D3, D5 are to ensure that MCU absolute maximum requirement for digital input of VCC+0.2V is not exceeded. This was for 5v AC-DC modules, so read a proper voltage divider here..

R2, R3 placed near input pins is to make sure there would be no 50hz noise (somehow I was reading up to 2VAC measured with 10MOhm DMM unless I loaded it with a simple 1.5mA LED).

Answer 1

^{simulate this circuit – Schematic created using CircuitLab}

This solution requires two mains voltage relays, one with at least two contacts NO contacts and one with two NO and one NC contact.

How it works:

1. With SW1 and SW2 off LED PSU has no power.
2. With SW1 on RLY1 is energised and power is passed to LED PSU.
3. When SW2 is on RLY2 is energised and power is passed to LED PSU. At the same time RLY2b is energised disconnecting the supply from RLY1 and preventing a backfeed from holding on RLY1 if SW1 is switched off.
4. The tricky part is ensuring that going from both on to only one on always unlatches the other relay. We've already seen in 3 above that switching off SW1 will work because RLY2b has broken the backfeed. If instead we switch off SW2 then RLY2 will drop out and RLY2a NO contact will open before RLY2b's NC contact will close. RLY1 will then supply power to LED PSU. Note that there will be a very brief interruption in power but the LED PSU's internal capacitance should bridge that without noticeable flicker.
5. RLY1c and RLY2c contacts can be fed to your logic controller to determine the four switch combinations.

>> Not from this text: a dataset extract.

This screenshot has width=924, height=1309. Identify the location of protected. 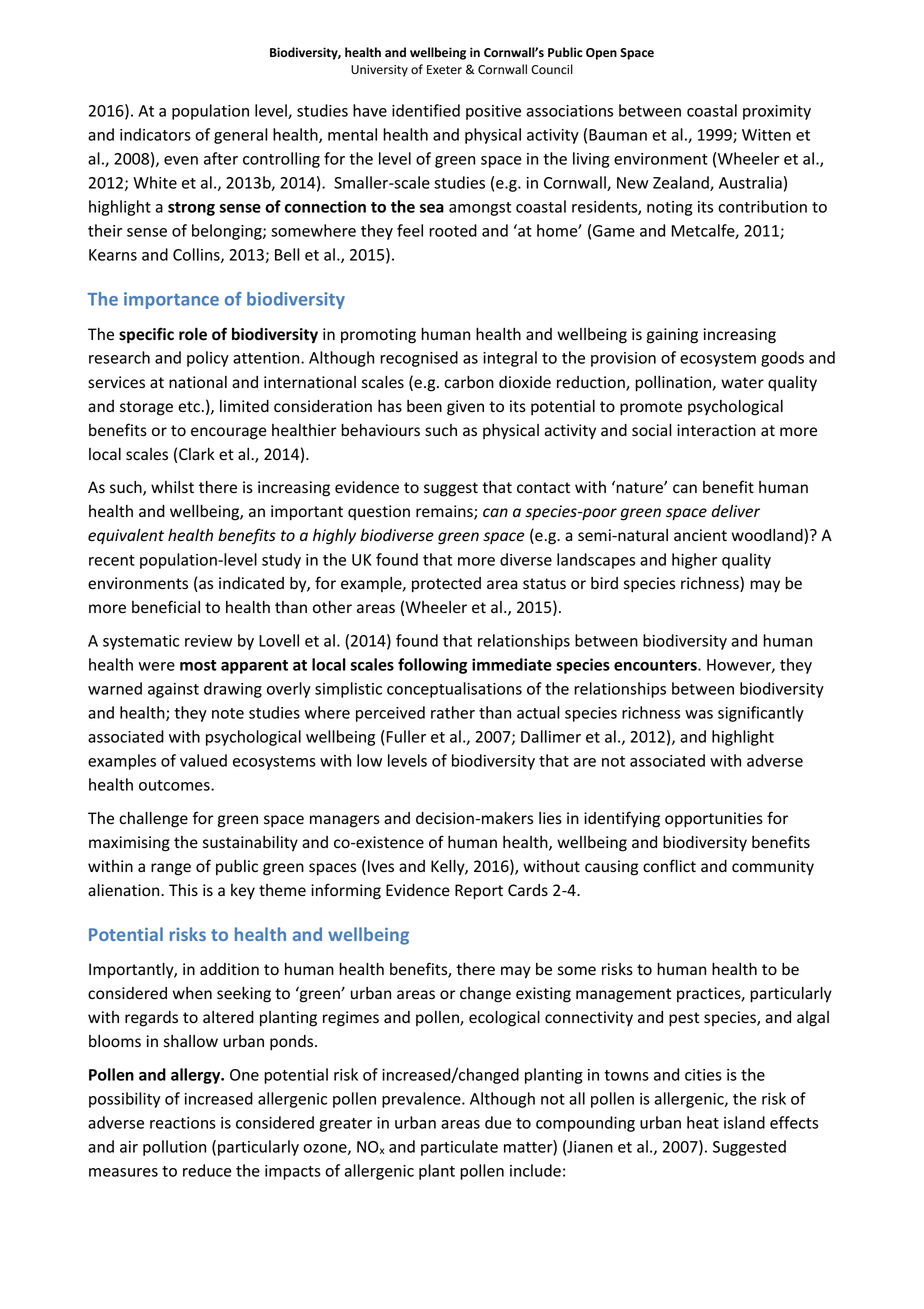
(446, 585).
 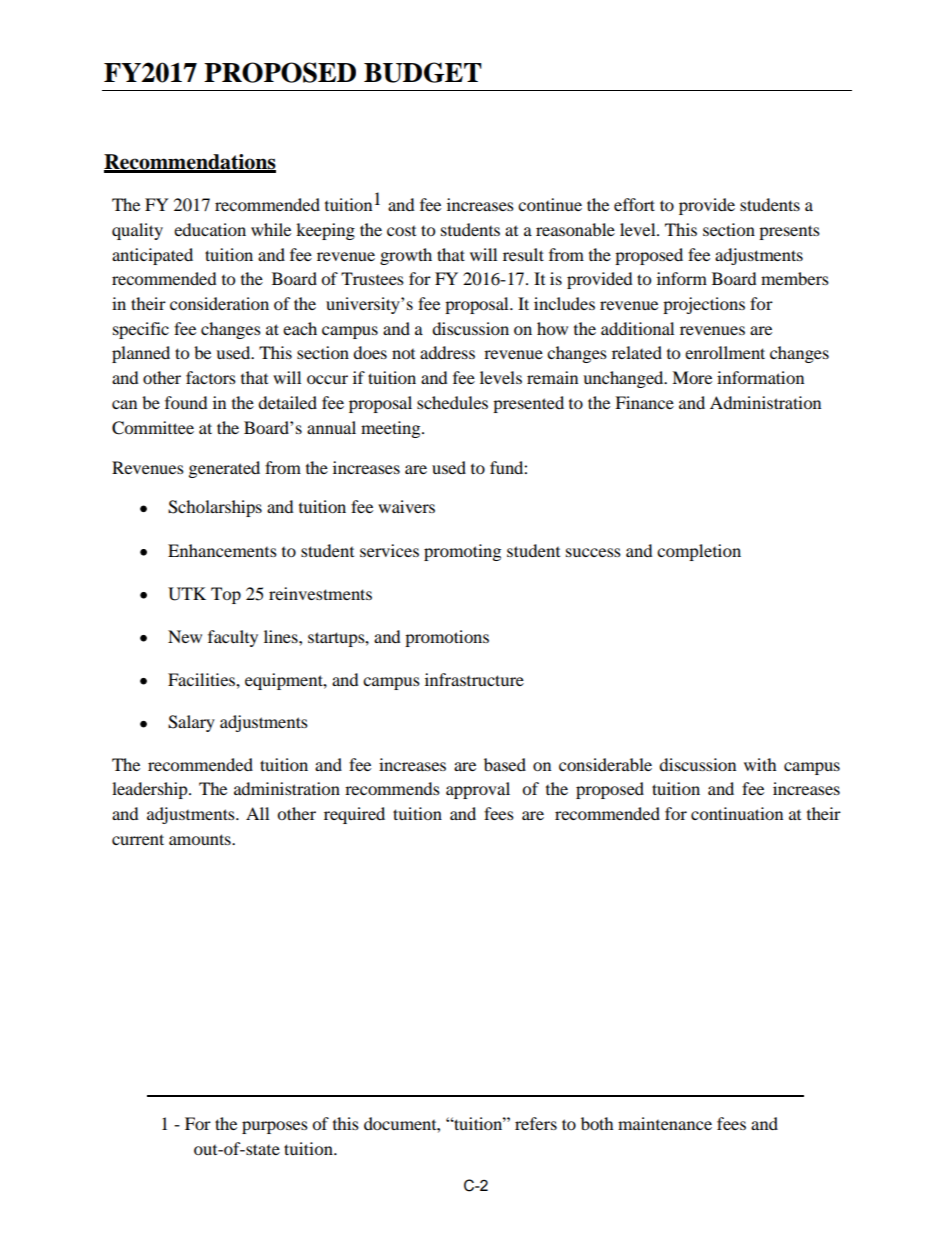 I want to click on effort, so click(x=634, y=204).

You need to be very choosy about the relay as you require guaranteed isolation between the mains contacts and the low-voltage control circuits.

Answer 2

^{simulate this circuit – Schematic created using CircuitLab}

Figure 1. An unusual approach.

I offer this solution more as a puzzle answer than as a solution that I would recommend. How it works:

• Almost certainly the 48 V supply you are using for your LEDs is an SMPS (switched-mode power supply) has a full-wave rectifier on the input so it can be run on full-wave rectified mains. While the current through the internal bridge will be the same only two of the four diodes will be employed so there is a risk that they may be stressed.
• Zero-cross detection circuits provide a simple and opto-isolated means of monitoring the switches' on/off status. You're not interested in the zero-cross but rather that the mains turns on. There are plenty of examples on this and other sites but bear in mind that a peak detector will suffice for you so you may be able to design for minimum power dissipation in the zero-cross circuits.
• BR1 and BR2 rectify the AC coming from SW1 and SW2 and prevent backfeed from one circuit to the other.

It gets around the relay back-feed problems and avoids current-sensing solutions which might not work if the current isn't shared equally when SW1 and SW2 are both on.

Answer 3

gangable douple pole double throw 230V switches are available such as Clipsal 30MD2 this greatly simplifies the signalling.

^{simulate this circuit – Schematic created using CircuitLab}

here X2 gets the power to run the lamps and X1 carries the signal - either open-circuit (SW1 only) with resistance (SW2 only) or with no resistance (both)

the resistor could be instead a diode or a capacitor whatever simplifies the analogue end most.

assuming 10V signalling the other end of the wire could something like:

^{simulate this circuit}

I'm running the 10V signalling at mains potential as the signalling is galvanically isolated from ground and from the mains will be fine, but all the resistors used will need to be treated as live and need good insulation.